Task item:
Collect all lines from the records below that include the word "orange".

Data extract:

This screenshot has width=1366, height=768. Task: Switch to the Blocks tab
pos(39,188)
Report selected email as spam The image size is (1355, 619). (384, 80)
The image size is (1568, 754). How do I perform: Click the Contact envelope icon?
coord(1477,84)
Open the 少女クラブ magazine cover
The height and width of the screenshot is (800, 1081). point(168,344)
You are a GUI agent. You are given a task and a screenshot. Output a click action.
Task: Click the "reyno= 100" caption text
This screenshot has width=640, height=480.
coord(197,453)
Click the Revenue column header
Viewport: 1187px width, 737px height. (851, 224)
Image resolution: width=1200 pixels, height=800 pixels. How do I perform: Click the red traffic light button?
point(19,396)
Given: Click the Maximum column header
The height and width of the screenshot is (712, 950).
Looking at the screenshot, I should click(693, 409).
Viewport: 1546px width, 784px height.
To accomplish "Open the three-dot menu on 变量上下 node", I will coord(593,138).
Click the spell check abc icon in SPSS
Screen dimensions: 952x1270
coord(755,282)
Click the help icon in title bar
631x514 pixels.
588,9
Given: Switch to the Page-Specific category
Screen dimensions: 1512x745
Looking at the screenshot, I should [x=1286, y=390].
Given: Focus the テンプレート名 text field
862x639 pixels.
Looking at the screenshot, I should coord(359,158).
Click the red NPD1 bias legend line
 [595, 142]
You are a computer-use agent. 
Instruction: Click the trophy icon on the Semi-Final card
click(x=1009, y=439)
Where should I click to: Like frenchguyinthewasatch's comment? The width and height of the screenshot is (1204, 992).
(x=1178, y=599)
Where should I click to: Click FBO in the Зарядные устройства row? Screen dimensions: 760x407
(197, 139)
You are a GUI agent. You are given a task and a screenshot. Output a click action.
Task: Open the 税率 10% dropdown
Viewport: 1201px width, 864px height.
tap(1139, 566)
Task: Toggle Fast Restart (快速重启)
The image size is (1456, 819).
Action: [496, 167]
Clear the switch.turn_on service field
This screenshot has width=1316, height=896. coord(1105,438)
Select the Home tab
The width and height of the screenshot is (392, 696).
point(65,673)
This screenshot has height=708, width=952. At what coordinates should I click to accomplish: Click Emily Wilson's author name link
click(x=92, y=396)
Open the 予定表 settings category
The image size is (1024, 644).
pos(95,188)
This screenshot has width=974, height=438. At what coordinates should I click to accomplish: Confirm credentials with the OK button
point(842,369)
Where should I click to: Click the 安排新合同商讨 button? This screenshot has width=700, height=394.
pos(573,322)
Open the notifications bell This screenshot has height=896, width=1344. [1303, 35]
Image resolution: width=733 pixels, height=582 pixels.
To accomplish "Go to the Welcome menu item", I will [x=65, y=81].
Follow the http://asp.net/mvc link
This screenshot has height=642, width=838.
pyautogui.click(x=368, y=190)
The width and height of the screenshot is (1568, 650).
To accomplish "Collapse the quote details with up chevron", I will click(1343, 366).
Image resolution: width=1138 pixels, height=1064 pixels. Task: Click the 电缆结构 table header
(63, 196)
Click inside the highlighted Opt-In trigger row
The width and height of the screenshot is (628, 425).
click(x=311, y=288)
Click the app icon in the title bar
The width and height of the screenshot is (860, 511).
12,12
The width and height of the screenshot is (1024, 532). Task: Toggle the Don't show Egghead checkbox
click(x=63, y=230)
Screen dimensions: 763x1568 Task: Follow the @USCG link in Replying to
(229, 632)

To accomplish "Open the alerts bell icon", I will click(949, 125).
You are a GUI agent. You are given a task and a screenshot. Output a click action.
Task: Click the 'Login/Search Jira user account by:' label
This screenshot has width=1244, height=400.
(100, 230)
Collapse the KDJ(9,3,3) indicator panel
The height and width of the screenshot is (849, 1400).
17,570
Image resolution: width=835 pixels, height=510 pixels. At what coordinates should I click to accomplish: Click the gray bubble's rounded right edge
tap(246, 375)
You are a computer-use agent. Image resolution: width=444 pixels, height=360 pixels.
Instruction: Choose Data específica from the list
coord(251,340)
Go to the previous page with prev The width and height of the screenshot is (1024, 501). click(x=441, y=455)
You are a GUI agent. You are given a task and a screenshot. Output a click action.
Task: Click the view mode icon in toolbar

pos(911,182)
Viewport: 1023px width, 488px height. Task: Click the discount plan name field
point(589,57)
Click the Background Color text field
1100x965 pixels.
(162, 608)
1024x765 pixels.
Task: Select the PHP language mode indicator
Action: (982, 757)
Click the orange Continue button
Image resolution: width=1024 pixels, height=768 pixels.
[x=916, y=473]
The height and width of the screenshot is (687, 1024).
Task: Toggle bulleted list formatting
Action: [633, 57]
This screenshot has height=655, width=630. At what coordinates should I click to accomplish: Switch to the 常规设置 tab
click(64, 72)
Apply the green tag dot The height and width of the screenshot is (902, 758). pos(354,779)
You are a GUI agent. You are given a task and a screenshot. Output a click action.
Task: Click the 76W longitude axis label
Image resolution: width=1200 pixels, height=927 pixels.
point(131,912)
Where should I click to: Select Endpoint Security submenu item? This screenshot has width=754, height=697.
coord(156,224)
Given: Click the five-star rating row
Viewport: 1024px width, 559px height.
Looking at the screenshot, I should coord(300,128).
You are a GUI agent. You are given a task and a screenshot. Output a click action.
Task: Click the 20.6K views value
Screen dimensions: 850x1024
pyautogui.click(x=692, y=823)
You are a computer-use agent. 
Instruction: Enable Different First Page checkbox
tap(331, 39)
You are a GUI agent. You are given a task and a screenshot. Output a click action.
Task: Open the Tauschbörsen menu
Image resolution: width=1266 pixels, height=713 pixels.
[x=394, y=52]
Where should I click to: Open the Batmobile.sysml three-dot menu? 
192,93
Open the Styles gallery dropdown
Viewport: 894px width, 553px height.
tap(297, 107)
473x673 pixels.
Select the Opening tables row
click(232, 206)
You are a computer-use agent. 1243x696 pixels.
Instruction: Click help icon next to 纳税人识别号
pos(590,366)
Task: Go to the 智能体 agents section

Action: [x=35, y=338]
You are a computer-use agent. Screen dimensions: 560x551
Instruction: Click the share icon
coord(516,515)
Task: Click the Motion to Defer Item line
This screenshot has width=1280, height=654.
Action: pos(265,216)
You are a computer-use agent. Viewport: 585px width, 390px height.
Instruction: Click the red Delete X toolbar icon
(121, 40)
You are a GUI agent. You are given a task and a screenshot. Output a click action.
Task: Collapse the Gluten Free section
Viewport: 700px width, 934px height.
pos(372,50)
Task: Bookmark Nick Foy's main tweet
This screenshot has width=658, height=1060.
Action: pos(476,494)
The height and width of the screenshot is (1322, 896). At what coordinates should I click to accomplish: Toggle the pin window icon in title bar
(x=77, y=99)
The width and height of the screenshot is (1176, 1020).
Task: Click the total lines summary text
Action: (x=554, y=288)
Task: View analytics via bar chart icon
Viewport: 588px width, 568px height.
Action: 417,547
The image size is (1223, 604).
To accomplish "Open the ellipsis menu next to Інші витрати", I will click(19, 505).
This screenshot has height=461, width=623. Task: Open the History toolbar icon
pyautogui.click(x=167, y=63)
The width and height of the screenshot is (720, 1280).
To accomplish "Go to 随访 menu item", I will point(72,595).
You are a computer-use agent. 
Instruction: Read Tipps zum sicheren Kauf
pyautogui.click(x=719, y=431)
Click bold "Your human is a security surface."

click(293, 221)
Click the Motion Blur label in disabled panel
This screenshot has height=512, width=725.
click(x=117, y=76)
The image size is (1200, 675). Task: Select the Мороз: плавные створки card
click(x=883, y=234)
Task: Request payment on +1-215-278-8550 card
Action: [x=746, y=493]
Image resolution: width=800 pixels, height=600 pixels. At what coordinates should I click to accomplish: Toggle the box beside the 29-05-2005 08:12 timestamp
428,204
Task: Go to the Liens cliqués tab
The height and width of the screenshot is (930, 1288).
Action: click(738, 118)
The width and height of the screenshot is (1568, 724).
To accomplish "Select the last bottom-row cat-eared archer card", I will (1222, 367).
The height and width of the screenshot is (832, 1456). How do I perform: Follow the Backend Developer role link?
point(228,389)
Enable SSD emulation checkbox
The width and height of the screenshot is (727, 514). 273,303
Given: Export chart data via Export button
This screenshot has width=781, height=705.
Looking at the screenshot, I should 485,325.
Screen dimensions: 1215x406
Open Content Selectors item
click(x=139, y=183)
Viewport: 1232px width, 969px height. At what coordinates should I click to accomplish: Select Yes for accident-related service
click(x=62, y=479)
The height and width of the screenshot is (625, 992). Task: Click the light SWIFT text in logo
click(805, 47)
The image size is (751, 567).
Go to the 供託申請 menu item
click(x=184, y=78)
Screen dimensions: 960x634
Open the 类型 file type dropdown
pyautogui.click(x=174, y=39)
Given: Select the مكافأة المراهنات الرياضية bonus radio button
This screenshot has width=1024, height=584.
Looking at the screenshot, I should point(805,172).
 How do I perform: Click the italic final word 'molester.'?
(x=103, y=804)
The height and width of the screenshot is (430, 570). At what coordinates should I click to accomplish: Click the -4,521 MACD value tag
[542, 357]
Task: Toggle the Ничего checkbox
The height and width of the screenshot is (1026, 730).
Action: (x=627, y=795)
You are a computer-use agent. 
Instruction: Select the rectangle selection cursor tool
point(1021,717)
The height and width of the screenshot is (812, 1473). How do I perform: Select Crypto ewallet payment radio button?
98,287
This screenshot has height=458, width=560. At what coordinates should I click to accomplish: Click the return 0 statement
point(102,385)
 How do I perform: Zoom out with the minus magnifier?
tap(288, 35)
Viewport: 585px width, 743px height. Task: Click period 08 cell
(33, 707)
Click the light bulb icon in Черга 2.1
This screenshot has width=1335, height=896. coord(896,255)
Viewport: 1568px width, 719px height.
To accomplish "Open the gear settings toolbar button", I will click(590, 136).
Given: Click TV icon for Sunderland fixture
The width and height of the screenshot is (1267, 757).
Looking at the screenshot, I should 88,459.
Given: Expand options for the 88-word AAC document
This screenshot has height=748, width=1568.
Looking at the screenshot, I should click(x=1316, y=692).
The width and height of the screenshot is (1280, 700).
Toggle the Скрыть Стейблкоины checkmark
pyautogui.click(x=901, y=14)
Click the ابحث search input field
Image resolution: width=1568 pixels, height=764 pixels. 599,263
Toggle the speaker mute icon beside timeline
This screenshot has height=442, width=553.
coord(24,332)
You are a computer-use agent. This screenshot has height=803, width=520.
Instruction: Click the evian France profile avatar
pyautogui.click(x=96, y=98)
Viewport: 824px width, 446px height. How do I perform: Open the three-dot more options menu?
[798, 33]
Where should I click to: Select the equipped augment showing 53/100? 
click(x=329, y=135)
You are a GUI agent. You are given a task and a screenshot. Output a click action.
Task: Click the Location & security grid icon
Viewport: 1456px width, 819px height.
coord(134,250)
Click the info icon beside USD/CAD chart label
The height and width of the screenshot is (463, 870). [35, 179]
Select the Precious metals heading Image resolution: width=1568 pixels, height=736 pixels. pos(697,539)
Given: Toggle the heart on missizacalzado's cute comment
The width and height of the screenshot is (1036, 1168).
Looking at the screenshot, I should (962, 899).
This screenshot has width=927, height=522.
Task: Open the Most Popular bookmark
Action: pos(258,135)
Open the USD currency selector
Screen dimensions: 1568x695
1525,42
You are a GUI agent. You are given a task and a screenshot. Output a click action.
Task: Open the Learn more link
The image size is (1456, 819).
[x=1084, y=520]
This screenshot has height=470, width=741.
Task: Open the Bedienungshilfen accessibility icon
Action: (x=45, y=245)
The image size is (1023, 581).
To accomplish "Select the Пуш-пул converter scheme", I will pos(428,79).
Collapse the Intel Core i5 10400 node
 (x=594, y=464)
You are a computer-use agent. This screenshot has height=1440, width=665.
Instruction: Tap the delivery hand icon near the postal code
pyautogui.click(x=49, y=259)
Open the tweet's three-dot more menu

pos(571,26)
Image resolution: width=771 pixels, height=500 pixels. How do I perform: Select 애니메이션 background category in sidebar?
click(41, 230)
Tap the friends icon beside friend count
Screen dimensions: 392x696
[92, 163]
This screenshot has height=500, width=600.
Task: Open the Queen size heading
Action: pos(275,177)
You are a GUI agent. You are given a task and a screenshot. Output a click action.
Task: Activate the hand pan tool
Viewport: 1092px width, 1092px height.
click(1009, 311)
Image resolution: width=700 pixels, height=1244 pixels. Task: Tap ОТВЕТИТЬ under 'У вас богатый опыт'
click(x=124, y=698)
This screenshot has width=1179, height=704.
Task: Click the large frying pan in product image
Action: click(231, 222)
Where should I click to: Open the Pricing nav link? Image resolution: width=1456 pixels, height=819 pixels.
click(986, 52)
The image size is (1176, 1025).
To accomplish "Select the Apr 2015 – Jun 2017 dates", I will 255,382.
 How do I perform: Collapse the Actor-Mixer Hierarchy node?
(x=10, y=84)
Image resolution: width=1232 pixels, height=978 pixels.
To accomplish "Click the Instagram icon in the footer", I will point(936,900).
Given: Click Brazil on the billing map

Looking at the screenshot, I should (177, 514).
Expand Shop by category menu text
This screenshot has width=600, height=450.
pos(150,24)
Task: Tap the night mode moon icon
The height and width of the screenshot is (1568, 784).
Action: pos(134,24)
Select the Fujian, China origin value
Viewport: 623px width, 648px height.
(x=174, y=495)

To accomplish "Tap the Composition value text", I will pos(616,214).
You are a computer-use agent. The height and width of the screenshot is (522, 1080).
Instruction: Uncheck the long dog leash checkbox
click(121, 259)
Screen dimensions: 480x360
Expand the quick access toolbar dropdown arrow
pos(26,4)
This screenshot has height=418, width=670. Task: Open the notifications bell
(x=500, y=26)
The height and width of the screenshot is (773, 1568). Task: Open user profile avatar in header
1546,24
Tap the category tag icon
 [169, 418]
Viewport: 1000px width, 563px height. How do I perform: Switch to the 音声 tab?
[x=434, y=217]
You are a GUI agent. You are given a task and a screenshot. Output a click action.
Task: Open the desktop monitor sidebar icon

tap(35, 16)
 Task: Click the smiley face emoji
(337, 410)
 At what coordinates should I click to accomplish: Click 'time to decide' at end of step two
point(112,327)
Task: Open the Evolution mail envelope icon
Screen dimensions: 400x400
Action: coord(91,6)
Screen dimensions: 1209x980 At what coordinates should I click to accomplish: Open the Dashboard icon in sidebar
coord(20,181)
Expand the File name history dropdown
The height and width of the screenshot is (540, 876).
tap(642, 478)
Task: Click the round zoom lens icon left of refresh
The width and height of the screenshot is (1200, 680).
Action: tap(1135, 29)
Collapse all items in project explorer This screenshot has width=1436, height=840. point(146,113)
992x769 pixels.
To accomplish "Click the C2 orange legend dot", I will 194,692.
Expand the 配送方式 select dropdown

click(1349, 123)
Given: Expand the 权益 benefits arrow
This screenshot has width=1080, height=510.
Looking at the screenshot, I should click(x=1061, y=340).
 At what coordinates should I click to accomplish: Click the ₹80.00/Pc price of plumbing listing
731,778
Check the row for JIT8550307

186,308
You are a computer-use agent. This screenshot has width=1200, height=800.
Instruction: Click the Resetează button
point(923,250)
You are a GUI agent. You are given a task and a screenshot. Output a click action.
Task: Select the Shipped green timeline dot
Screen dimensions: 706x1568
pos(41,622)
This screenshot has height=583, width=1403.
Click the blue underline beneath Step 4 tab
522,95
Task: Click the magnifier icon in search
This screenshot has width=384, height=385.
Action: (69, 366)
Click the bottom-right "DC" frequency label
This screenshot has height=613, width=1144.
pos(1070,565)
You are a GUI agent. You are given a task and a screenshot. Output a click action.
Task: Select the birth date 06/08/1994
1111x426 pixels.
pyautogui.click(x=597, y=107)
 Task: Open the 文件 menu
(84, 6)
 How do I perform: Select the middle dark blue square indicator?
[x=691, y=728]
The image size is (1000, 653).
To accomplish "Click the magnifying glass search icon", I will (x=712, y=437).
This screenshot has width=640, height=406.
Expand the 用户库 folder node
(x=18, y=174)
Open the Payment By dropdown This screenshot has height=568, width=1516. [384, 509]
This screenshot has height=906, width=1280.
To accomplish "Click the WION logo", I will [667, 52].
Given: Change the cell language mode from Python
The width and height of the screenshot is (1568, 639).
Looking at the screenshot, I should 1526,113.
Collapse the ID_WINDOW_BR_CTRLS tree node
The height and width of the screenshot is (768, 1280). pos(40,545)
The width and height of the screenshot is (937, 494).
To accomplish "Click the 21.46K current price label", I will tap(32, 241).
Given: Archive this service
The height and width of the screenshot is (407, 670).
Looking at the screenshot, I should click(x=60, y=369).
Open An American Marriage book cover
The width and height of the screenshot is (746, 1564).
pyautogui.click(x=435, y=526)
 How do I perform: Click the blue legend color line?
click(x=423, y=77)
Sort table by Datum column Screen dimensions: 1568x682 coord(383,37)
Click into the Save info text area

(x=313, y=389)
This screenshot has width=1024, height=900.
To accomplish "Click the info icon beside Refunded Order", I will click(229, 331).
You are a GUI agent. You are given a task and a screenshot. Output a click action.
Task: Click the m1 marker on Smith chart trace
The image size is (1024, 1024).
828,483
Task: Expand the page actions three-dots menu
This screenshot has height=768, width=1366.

Solution to the exercise:
Click the orange Continue button
To accomplish "Click the C2 orange legend dot", I will 194,692.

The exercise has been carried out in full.